Chapter 1

2.3K 84 0
                                    

Novel ini sudah up sampai tamat ya ... jika kalian menemukan ada bab yang hilang, kemungkinan sudah dihapus.
***

Hidup di rumah megah bak istana, tidak menjamin kebahagiaan. Satu tahun Aurora hidup sebagai istri seorang pria tertampan di kota ini, tidak lah membuatnya serta merta merasa nyaman atau diutamakan. Sang suami, Antonio, dia lebih sering menghabiskan waktu dengan berburu atau kumpul bersama rekan-rekannya. Selain itu, dia akan menghabiakan waktu lagi dengan urusan bisnisnya.

Pernikahan ini hanya akan terlihat romantis jika berada di hadapan keluarga saja.
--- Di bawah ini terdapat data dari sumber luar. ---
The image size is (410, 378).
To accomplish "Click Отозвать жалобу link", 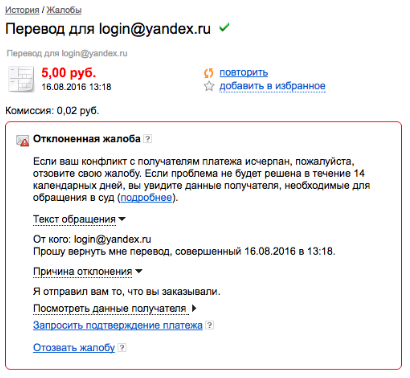I will [74, 348].
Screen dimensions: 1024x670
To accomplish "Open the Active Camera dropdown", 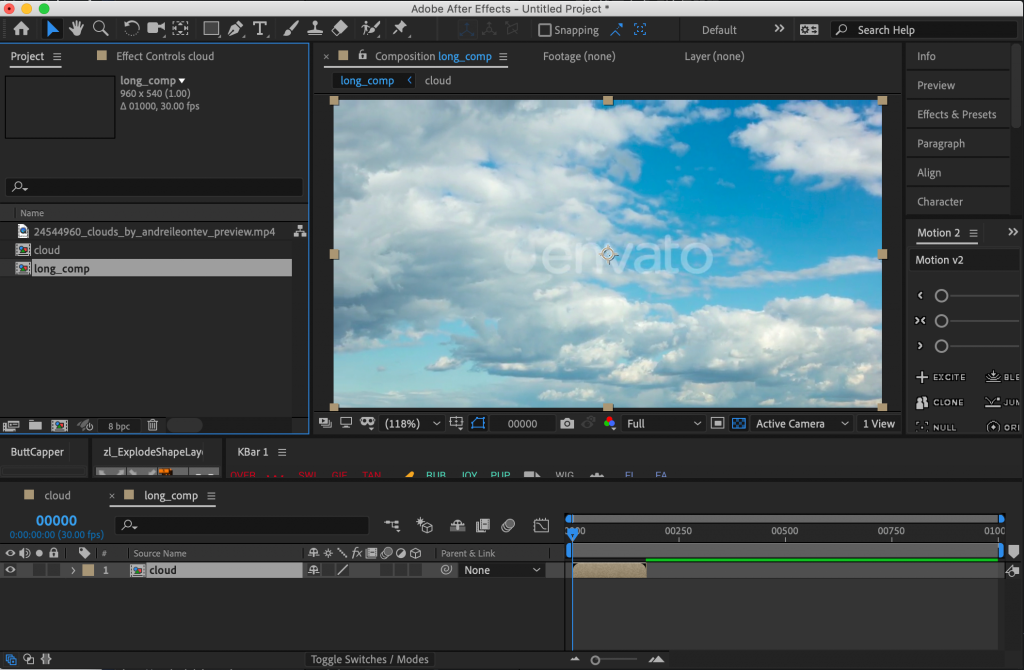I will (802, 424).
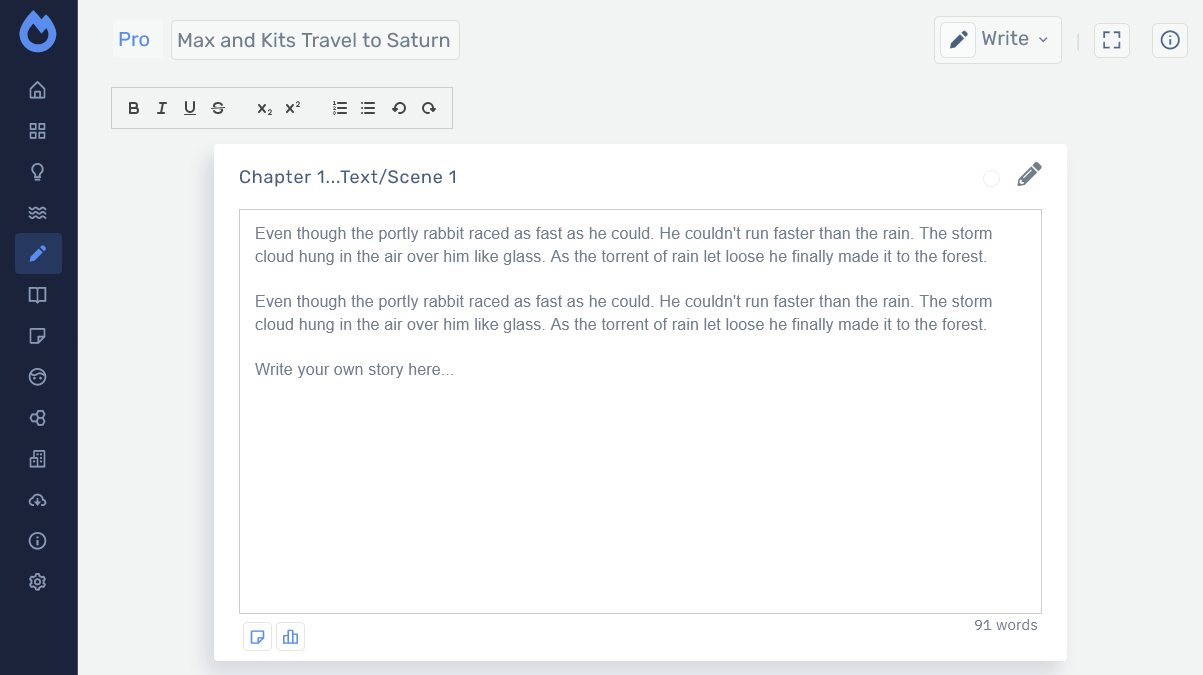Open the scene note button below editor

[x=258, y=637]
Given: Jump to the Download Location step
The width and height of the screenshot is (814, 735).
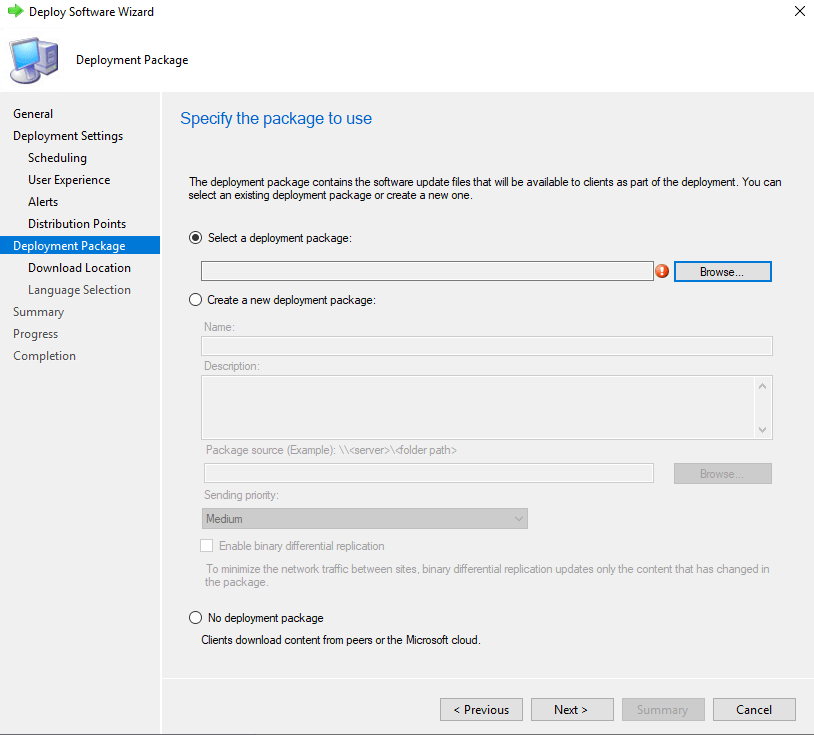Looking at the screenshot, I should click(79, 268).
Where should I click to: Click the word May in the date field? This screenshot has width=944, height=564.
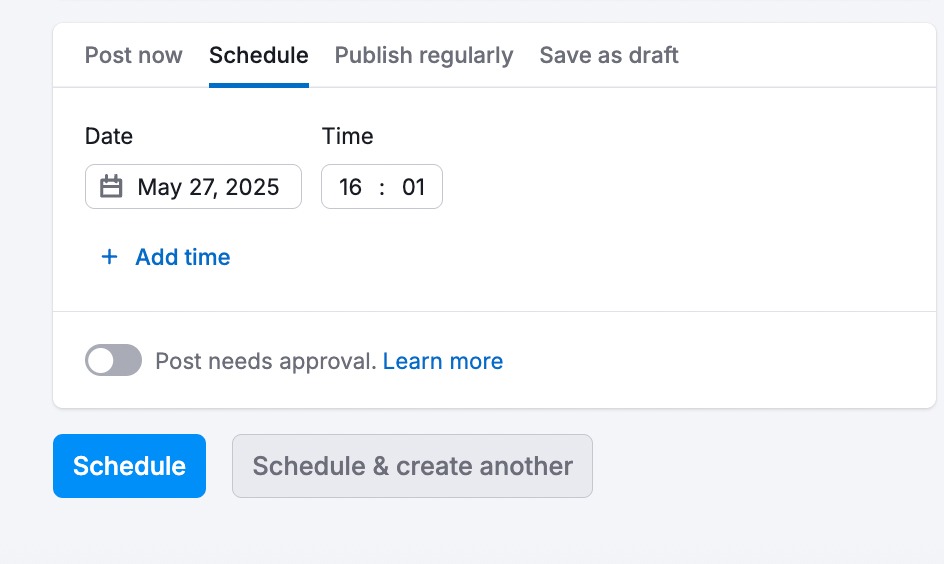159,187
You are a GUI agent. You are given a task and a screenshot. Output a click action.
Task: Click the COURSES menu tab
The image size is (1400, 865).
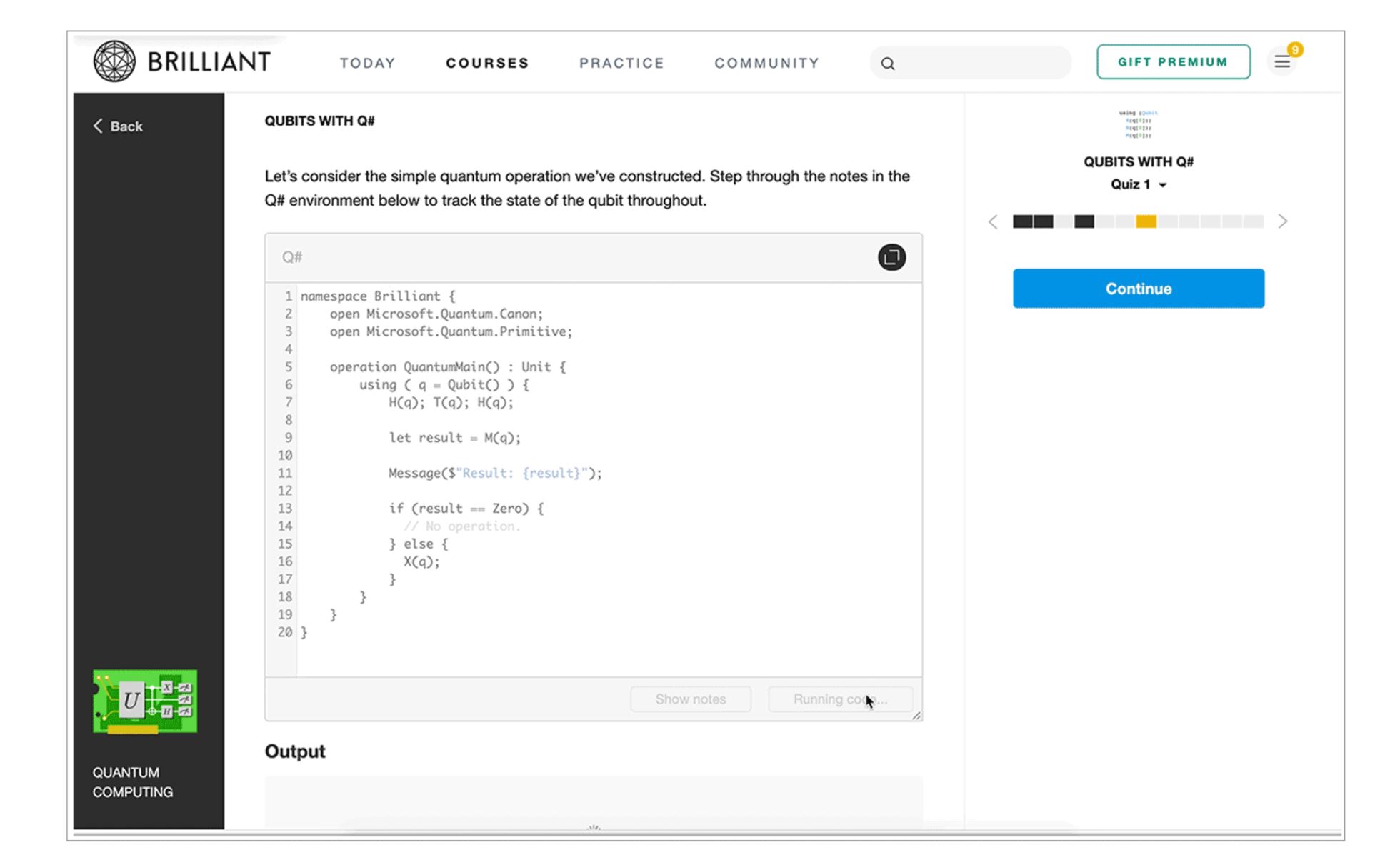click(x=487, y=63)
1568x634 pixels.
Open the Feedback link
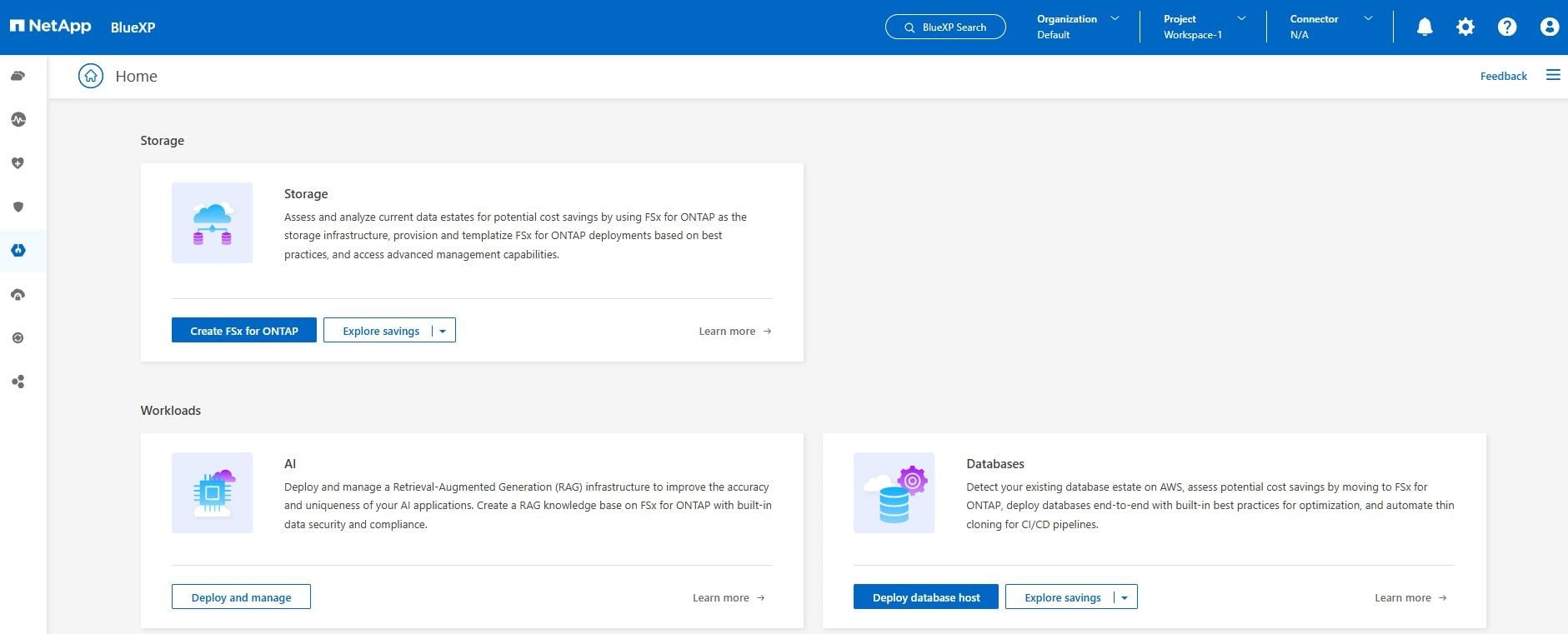1504,76
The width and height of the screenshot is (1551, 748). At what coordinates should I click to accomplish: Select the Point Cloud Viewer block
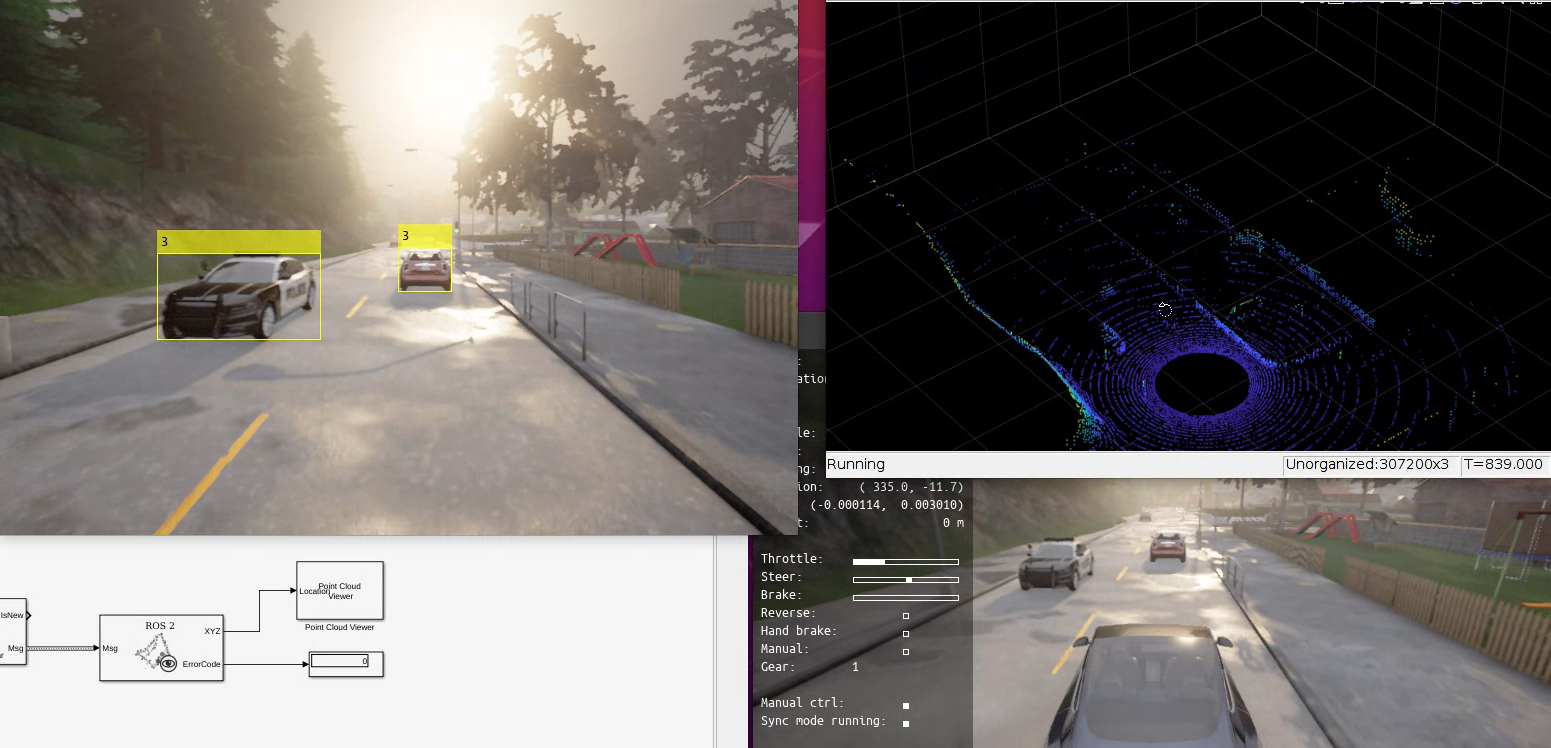[x=340, y=590]
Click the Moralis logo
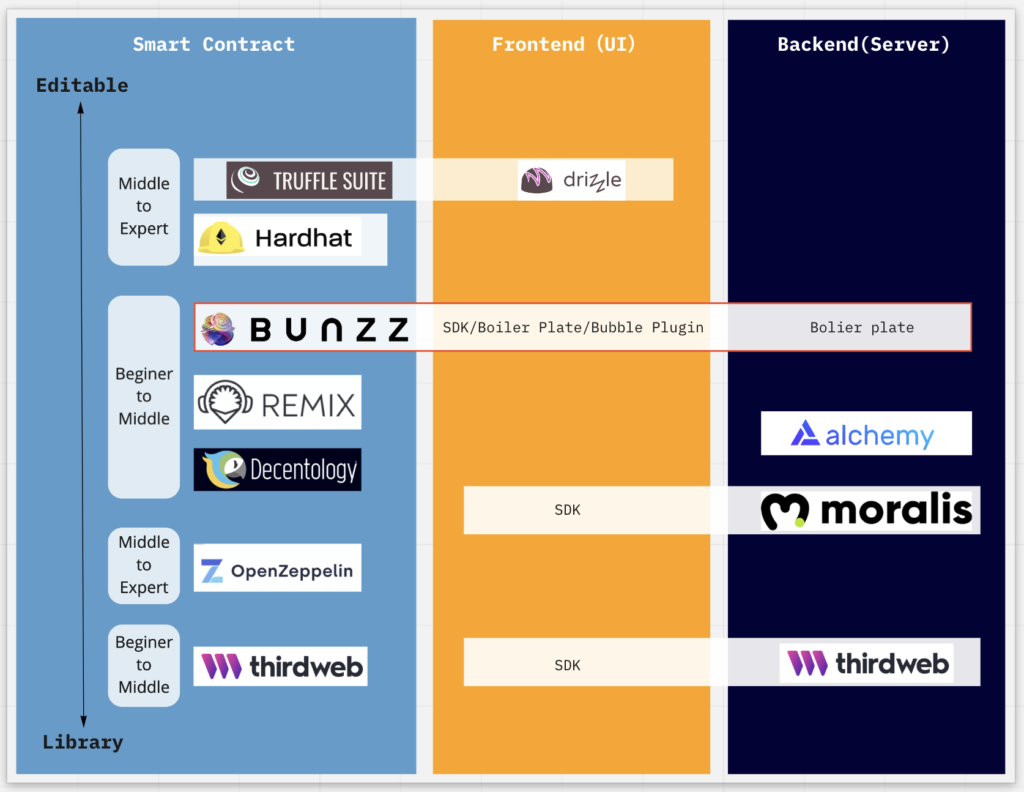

Rasa kesedihan bukan hanya itu saja. Aurora harus kehilangan kedua orang tuanya usai pernikahan waktu itu. Orang tuanya mengalami kecelakaan dan tidak bisa diselamatkan. Selamanya, mungkin Aurora akan menetap di sini dalam kehampaan.

"Tidak bisakah kamu, menemaniku hari ini saja?" tanya Aurora penuh harap.

Antonio tengah memakai baju dan jubahnya di depan cermin. "Aku ada jadwal hari ini. Mungkin akan tiba di rumah kembali malam nanti."

Selalu saja begitu. Tiada alasan lain yang lebih mendetail yang terlontar pada akhirnya. Aurora sesekali ingin merasa sentuhan layaknya pasangan suami istri pada umumnya. Terkadang dia iri pada beberapa pasangan yang datang saat jamuan istana diselenggarakan. Banyak tamu yang datang hingga sesekali Aurora melihat mereka saling berciuman saat berdansa.

Aurora teringat kembali saat malam pertama dirinya menjadi pengantin baru. Tiada yang spesial seperti diucapkan para sahabatnya sebelum berpisah. Mereka bilang akan ada malam indah penuh keringat yang terasa seperti terbang ke atas awan.

Tidak! Selena tidak merasakan itu. Hanya ada malam pertama di mana mahkota sucinya diambil tanpa kehangatan. Semua sebatas sex biasa seperti tiada rasa.

"Kamu tidak menyukaiku?" tanya Aurora dengan nada lirih.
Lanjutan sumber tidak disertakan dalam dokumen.